N.C. public schools must accept children of illegal immigrants under federal regulations. The University of North Carolina system admits undocumented applicants, but a bill to provide in-state tuition to some was quickly shot down in 2005.

Decision won't cost N.C.

Community college executives said the admissions guidelines won't cost the state. Illegal immigrants must pay out-of-state tuition, $7,465 for a full class load, which is more than the actual cost of providing the education, $5,375, the officials said.They also emphasized that under the old policy, with most schools admitting undocumented applicants, 340 of the 270,000 students last year -- or about one-tenth of 1 percent -- were illegal immigrants. If that figure quadrupled, the system could handle it, Sullivan said. "Colleges should immediately begin admitting undocumented individuals," Sullivan wrote in the Nov. 7 memo.

It's unclear how many schools prohibited illegal immigrants from enrolling. A study this year by a Duke University graduate-level class listed 22 campuses as having a written or unwritten policy to bar undocumented applicants. The Observer contacted the three schools nearest to Charlotte, McDowell Technical, Cleveland and Stanly community colleges. All said they had no such policy and had been admitting illegal immigrants. Central Piedmont Community College has been admitting illegal immigrants. Wake Technical Community College, in Raleigh, was among the schools that had to change its policy after the recent memo. "We had just always required appropriate documentation," including legal residency, said Laurie Clowers, the school's public relations director.

After review, a policy change

The new policy memo came after an unverified complaint that an illegal immigrant was dismissed from one of the colleges and after the Duke class's study. The study was prompted by an unrelated research request from the community colleges. The community colleges are required to keep an open-door admissions policy, but were allowed in 2004 to set their own regulations on illegal immigrants.

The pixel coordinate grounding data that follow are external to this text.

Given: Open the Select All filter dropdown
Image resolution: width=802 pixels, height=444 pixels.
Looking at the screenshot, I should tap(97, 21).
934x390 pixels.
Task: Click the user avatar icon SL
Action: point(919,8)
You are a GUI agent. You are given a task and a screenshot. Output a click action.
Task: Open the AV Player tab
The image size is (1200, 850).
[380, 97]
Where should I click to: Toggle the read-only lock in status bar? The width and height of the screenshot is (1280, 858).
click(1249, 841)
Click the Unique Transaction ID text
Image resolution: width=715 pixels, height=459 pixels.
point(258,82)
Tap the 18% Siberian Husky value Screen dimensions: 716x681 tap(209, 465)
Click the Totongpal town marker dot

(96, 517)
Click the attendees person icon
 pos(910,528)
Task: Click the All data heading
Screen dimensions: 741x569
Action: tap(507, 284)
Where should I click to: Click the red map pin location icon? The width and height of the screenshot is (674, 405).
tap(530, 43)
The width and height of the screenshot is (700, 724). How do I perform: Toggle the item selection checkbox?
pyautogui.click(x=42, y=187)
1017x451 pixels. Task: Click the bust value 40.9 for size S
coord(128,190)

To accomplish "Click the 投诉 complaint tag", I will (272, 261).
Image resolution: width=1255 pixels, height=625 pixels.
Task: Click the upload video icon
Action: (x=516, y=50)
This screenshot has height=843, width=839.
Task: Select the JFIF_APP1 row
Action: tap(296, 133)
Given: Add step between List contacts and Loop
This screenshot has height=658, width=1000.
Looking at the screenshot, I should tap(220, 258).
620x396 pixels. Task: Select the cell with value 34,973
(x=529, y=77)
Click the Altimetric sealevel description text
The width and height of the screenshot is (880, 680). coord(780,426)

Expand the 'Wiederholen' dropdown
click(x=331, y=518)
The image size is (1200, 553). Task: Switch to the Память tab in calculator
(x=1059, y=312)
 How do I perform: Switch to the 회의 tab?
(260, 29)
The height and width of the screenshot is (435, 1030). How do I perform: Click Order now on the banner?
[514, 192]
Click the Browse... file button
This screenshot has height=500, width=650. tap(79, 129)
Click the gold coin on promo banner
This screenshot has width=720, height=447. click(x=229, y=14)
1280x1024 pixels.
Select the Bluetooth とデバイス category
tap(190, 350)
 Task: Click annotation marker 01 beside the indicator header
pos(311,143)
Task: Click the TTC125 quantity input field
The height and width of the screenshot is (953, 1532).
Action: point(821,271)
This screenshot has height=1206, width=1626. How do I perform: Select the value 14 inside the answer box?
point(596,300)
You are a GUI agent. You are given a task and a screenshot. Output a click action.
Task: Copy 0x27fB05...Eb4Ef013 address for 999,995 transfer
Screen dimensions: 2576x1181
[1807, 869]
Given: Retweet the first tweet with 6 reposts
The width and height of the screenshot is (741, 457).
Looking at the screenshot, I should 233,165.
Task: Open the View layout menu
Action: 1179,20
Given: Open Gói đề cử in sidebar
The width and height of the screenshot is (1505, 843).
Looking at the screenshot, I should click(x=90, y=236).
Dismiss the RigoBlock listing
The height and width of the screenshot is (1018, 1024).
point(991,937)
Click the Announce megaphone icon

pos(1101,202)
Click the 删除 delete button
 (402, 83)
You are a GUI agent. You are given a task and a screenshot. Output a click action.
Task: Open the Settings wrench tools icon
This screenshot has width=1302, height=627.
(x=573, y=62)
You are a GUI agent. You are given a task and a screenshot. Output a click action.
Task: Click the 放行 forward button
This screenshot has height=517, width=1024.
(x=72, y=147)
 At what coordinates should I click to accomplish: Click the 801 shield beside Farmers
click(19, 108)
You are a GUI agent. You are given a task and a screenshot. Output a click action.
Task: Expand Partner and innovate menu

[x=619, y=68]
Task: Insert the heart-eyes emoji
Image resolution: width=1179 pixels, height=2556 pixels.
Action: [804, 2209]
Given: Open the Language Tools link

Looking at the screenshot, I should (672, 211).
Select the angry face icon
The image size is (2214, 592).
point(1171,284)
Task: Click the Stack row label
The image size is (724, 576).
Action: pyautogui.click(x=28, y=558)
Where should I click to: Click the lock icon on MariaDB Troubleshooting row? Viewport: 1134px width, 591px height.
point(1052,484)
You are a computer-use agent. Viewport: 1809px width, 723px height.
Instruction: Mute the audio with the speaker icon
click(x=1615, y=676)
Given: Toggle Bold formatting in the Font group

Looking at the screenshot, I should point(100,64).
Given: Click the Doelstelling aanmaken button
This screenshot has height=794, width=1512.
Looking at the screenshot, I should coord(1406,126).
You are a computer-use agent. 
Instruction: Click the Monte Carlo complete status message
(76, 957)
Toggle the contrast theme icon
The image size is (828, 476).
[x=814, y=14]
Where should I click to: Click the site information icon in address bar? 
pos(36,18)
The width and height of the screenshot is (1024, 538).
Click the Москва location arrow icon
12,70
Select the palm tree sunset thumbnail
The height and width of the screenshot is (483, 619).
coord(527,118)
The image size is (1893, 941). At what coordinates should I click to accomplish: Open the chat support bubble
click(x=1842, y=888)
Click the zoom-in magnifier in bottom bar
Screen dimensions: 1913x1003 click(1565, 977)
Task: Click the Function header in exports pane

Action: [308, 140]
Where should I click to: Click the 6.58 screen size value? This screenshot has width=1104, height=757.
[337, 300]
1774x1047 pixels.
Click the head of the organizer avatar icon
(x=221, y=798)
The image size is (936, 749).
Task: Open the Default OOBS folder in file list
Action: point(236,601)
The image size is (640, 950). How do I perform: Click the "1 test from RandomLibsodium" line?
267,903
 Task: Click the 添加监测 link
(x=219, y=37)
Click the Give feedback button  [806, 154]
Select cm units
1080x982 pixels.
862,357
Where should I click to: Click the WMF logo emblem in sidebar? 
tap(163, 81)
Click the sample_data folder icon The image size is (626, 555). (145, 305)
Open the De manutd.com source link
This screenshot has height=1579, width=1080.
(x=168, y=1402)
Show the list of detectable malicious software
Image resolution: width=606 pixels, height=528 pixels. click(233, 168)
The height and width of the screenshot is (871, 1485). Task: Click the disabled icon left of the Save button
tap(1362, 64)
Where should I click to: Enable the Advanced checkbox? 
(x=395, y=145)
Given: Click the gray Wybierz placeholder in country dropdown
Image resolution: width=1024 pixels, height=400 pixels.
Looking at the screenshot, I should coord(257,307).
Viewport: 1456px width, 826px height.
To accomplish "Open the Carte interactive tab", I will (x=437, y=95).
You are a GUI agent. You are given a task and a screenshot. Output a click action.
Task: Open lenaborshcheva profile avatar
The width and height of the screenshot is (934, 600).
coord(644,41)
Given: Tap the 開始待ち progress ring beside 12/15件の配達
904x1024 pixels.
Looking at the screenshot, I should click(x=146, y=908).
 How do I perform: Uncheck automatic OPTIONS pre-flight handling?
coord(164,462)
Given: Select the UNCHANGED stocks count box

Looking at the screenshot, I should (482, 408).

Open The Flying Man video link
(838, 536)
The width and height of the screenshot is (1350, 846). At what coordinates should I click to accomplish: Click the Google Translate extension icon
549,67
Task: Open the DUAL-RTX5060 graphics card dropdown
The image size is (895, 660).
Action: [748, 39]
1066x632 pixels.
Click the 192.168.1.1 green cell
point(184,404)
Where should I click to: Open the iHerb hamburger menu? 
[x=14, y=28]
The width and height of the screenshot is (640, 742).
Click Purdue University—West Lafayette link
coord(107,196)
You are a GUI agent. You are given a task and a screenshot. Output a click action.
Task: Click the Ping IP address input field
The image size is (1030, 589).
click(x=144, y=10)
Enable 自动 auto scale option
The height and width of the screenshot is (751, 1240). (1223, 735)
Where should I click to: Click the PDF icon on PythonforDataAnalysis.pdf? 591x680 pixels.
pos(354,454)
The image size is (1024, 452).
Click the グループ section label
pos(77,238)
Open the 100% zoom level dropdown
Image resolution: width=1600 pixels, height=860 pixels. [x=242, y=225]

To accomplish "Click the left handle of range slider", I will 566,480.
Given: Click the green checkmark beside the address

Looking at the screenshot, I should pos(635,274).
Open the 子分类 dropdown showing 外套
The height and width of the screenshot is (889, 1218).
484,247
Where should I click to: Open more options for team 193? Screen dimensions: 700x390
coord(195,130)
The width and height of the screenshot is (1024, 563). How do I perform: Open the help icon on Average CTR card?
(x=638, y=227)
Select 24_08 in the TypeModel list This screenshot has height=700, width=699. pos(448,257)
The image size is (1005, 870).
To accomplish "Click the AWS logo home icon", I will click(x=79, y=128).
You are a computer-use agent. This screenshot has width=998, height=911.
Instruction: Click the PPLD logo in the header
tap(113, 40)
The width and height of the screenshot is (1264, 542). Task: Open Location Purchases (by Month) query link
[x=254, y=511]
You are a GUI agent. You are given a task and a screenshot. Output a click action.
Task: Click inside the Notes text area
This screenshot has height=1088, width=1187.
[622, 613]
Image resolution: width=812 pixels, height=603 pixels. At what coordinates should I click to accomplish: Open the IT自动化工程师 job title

Sullivan said administrators reviewed that practice this year. They discovered a 1997 advisory letter from the office of then-Attorney General and now Gov. Mike Easley that, while not addressing illegal immigrants specifically, said that the community colleges cannot impose nonacademic criteria for admission. "We thought through the policy again," Sullivan said, and concluded they were wrong to let schools reject undocumented applicants. Easley's current staff deflected any comment on whether the community colleges were correctly interpreting the 10-year-old letter. "You're going to have to ask the current attorney general that," said Sherri Johnson, Easley's communications director.

Questions of legality

Robert Luebke, an education policy analyst with the conservative Civitas Institute in Raleigh, said the new community college directive orders the schools to ignore the fact that the prospective students are breaking the law."These students cannot legally work in North Carolina," Luebke said in a prepared statement. "Subsidizing the education of students who can only work using a forged or stolen Social Security card is absurd."

N.C. Sen. Fred Smith and Salisbury lawyer Bill Graham, both Republican candidates for governor, both said they oppose admitting illegal immigrants. "People can't pick and choose which laws they're going to follow," Smith said, "and which laws they're not going to follow."

Mike Taylor, president of Stanly Community College, said the out-of-state tuition expense effectively serves as an exclusion for illegal immigrants, since many cannot afford the extra cost. That means members of that community can't get job training. "We're put between a rock and a hard place on this," Taylor said. "These same people we can't admit without paying out-of-state tuition can graduate as valedictorian from any high school in Stanly County."